In a world that continues to empower women and demean men, we are losing the importance of the male gender. Women are portrayed as more masculine and smart today than ever before. Men on the other hand are minimized and portrayed as more animalistic and unnecessary than ever before. The world highlights the optionality of fathers with things like sperm donors, government support programs for single mothers, at-work childcare, and the classic “everyone’s doing it” mentality. After all, if a woman wants to be a mother, why bother with the annoying accessory of a husband. However, this mentality is damaging for all touched by it. Good fathers are vital, not optional in the healthy development and supporting of a growing child and family.  
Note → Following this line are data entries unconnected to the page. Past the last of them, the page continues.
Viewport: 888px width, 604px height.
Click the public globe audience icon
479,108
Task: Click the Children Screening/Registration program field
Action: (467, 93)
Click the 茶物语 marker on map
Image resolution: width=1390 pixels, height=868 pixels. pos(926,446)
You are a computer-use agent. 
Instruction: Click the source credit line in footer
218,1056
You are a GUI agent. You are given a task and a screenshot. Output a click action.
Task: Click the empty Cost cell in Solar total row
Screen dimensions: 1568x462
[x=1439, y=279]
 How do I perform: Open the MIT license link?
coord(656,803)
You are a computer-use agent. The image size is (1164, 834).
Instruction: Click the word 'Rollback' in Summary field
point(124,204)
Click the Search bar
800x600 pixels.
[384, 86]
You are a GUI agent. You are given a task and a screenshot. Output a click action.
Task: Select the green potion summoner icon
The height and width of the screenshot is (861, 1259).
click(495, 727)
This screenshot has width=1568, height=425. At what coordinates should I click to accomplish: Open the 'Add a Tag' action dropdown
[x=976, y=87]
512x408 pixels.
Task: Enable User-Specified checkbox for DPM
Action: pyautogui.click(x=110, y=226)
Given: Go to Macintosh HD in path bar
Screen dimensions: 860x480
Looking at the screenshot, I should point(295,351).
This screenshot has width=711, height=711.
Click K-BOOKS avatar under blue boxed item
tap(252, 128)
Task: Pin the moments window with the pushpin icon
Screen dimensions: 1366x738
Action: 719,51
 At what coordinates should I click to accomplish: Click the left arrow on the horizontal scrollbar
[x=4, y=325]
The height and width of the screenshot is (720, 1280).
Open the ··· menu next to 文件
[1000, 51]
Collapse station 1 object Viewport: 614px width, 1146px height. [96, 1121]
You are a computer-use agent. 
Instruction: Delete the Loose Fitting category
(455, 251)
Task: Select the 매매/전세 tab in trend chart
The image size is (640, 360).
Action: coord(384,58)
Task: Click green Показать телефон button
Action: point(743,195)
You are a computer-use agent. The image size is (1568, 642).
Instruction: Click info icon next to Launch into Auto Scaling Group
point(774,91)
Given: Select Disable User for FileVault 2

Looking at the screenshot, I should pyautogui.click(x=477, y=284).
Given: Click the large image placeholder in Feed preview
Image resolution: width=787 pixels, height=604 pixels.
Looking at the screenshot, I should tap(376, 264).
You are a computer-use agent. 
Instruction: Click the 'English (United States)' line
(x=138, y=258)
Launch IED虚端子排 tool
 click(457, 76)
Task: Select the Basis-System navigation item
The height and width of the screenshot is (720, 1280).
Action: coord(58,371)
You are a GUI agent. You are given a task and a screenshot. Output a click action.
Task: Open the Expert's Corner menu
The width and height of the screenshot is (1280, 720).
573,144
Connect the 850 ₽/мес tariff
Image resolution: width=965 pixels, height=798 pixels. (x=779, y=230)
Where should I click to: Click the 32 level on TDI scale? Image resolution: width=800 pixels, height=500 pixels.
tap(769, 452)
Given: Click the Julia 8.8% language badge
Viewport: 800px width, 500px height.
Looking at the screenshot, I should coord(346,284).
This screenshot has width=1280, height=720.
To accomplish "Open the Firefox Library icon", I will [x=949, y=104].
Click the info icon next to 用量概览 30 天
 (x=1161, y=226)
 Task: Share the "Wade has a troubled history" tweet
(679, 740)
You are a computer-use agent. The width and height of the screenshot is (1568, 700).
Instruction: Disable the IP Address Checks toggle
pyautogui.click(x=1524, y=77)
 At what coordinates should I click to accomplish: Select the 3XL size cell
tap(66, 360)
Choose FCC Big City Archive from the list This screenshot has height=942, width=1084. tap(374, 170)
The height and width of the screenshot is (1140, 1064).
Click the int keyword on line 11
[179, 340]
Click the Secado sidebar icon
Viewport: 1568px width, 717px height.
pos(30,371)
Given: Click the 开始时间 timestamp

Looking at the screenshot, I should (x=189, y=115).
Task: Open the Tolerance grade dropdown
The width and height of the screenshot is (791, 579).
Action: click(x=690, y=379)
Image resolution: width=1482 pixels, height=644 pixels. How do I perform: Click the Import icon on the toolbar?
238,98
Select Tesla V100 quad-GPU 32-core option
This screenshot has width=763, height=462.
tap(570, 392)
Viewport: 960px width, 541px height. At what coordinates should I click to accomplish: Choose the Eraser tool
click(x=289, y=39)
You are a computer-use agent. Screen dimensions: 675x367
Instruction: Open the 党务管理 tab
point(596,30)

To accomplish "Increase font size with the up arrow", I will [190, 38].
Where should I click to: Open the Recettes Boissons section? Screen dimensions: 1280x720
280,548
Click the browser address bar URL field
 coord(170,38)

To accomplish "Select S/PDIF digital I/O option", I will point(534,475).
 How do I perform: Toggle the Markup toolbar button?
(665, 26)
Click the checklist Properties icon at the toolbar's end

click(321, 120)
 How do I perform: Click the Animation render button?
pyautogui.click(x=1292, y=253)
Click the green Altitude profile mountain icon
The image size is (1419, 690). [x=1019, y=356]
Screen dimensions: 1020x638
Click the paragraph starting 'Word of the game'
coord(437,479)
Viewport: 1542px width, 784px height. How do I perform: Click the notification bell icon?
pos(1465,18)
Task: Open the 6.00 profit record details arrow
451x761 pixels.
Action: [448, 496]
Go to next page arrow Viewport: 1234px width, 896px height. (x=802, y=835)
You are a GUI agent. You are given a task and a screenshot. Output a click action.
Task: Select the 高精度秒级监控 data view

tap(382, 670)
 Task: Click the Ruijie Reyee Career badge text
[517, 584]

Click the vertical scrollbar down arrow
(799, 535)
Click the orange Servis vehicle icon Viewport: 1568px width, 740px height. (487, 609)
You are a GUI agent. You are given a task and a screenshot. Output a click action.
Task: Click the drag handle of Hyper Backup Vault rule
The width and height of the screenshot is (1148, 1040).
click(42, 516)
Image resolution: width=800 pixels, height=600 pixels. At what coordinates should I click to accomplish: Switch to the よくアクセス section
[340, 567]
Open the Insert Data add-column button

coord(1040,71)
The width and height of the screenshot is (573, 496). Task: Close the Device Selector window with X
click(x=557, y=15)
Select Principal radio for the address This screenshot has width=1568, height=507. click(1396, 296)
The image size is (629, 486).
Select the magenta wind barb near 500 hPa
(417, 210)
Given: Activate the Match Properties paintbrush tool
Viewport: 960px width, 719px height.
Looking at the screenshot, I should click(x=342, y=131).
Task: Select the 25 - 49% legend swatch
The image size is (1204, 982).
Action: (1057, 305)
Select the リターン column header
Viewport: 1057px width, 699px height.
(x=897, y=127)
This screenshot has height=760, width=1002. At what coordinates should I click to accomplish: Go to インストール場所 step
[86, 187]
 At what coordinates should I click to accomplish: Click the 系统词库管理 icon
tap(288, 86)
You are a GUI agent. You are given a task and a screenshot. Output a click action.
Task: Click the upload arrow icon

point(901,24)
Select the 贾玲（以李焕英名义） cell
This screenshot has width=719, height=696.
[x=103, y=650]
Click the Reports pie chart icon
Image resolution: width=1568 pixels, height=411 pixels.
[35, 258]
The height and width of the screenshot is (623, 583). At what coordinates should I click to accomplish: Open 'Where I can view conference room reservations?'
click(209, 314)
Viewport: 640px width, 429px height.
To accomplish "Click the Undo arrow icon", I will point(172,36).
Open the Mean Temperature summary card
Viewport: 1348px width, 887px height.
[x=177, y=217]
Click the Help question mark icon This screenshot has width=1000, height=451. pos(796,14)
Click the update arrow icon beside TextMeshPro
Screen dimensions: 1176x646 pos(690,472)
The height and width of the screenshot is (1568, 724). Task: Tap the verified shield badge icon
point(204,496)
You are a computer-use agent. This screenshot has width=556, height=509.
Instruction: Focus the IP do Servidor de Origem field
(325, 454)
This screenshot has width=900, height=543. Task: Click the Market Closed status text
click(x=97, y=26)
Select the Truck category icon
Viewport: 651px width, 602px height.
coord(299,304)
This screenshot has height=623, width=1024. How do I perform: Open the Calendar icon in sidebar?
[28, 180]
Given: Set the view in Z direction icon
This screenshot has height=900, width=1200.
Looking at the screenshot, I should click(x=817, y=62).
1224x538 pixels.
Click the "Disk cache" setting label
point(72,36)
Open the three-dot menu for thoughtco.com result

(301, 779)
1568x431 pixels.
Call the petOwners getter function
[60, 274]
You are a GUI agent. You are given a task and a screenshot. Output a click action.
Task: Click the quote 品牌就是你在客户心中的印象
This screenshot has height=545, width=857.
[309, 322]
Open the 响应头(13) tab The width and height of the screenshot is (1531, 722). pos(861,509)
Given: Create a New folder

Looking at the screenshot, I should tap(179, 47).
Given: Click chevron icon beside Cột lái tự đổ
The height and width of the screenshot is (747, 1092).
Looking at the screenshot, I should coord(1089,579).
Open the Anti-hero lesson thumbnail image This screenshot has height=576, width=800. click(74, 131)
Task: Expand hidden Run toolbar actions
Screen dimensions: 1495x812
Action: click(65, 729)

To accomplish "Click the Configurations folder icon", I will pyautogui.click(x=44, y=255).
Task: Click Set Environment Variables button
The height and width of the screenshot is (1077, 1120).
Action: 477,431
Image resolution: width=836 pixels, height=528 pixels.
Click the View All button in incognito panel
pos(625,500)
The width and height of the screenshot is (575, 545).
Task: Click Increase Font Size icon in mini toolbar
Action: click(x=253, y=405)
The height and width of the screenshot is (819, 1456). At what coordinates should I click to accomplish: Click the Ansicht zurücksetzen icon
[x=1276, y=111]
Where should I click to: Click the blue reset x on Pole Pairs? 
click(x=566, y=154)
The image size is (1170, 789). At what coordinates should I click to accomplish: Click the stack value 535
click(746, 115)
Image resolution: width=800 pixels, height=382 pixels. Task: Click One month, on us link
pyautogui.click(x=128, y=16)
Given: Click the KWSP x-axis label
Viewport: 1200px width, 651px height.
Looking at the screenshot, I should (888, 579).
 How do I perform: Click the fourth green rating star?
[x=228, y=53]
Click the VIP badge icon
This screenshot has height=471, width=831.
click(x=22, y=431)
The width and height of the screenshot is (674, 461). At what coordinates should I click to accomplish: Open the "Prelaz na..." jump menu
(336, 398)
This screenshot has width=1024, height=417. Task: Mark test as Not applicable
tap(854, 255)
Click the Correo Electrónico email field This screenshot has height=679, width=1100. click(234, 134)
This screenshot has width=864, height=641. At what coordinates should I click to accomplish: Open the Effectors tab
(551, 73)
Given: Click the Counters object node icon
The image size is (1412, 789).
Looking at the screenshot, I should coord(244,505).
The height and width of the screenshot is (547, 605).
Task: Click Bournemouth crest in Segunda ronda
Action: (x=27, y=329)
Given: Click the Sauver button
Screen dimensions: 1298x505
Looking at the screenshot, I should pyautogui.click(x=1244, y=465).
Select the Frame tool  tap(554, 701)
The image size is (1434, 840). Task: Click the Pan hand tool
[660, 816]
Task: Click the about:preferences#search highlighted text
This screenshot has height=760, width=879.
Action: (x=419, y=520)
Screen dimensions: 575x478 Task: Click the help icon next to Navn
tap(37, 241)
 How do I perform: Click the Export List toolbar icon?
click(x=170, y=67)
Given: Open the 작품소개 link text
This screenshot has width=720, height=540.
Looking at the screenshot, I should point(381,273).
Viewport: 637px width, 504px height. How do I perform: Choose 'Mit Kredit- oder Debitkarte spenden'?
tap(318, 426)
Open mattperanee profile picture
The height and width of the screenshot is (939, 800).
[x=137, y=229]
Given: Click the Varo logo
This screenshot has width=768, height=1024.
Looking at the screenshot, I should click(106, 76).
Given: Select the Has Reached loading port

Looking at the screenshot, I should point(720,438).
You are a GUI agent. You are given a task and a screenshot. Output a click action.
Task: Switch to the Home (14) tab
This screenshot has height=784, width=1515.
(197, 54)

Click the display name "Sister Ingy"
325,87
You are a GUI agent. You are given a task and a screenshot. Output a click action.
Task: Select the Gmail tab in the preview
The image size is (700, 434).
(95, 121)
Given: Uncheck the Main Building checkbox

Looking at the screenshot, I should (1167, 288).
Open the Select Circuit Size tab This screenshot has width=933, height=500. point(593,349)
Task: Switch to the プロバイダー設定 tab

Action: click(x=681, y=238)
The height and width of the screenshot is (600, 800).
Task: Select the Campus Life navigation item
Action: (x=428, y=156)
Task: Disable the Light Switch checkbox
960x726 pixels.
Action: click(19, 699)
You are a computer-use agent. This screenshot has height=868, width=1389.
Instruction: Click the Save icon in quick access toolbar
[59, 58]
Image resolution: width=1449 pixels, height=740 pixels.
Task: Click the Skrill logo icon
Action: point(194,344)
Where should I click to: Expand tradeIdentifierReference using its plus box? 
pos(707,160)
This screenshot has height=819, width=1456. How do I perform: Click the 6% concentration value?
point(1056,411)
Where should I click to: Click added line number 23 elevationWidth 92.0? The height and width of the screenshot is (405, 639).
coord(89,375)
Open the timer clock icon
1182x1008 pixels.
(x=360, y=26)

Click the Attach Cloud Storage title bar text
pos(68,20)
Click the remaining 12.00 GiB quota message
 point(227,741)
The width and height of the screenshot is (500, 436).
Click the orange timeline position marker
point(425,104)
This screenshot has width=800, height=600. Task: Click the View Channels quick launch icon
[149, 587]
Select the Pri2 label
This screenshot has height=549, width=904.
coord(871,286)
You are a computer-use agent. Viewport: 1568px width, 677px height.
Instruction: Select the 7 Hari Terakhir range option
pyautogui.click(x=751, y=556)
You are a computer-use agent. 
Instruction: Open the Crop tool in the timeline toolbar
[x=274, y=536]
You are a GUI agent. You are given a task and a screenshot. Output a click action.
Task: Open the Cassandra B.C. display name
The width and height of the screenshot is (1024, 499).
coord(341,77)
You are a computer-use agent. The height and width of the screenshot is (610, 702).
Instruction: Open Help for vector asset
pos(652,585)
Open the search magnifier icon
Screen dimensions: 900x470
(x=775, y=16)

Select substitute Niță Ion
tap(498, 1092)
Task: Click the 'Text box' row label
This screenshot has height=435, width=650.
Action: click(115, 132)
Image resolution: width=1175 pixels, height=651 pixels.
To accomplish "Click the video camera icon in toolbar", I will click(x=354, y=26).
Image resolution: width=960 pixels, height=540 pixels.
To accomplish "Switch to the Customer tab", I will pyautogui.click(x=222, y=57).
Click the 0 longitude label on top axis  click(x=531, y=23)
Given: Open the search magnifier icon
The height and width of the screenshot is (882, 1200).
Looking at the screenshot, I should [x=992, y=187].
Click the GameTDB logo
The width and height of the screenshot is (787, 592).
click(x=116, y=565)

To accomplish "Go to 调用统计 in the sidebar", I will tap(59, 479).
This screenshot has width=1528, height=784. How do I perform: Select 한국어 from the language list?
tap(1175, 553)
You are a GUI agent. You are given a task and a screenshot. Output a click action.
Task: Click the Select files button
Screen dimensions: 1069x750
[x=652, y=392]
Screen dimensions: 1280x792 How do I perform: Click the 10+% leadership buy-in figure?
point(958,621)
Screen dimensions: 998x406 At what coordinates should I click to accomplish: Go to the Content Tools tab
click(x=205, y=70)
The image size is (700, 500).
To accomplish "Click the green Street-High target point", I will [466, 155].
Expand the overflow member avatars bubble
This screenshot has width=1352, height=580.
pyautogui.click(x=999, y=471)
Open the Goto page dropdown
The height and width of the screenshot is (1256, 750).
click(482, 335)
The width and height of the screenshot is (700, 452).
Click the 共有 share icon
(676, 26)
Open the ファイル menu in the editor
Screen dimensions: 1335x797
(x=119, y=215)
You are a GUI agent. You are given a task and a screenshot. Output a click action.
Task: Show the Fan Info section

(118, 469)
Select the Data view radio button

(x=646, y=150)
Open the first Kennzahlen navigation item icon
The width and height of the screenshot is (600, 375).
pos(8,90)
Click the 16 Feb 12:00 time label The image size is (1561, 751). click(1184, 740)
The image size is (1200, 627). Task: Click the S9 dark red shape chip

              Good fathers are pivotal in a number of aspects. Daughters and sons understand better how a healthy romantic relationship should function with a father in the home. Young women recognize how they should be treated by men and men by women in a safe environment. Sons are more structured and respectable when raised with a father in the home. Children can also obtain a stronger understanding of what our relationship with God, our Heavenly Father is like with a good earthly father around. Fathers like mother’s act as a teacher for various roles in life. With both parents in the home and positively involved in children’s lives, children will have twice the experience and knowledge to pull from and grow from.

              Up until about the 1800s, families were constantly around one another. Work was something that every member was involved in heavily. It wasn’t so much “work” as it was “life”. Both parents were very involved in the raising and teaching of their children. When the Industrial Revolution hit, work life separated from family life. The family structure itself was altered. Fathers had a harder time acting as the patriarch of the home seeing as he was now away from home working in factories for so much of the day. Often for forty plus hours a week. This left the mother and children at home to pick up the same amount of home work with less hands to do it. An increased amount of effort had to go into relationships between father and mother, and father and children. The potential for more tension in the home rose and mother and children were prone to more loneliness with the father away. Pretty soon children were also sent to work away from the home in the factories. If a factory could pay a child half the amount and get the same work that a man would accomplish, they would. The value of men dropped. Families no longer ran the home as a team. Women were left home doing “housework” and “life” became “work”.             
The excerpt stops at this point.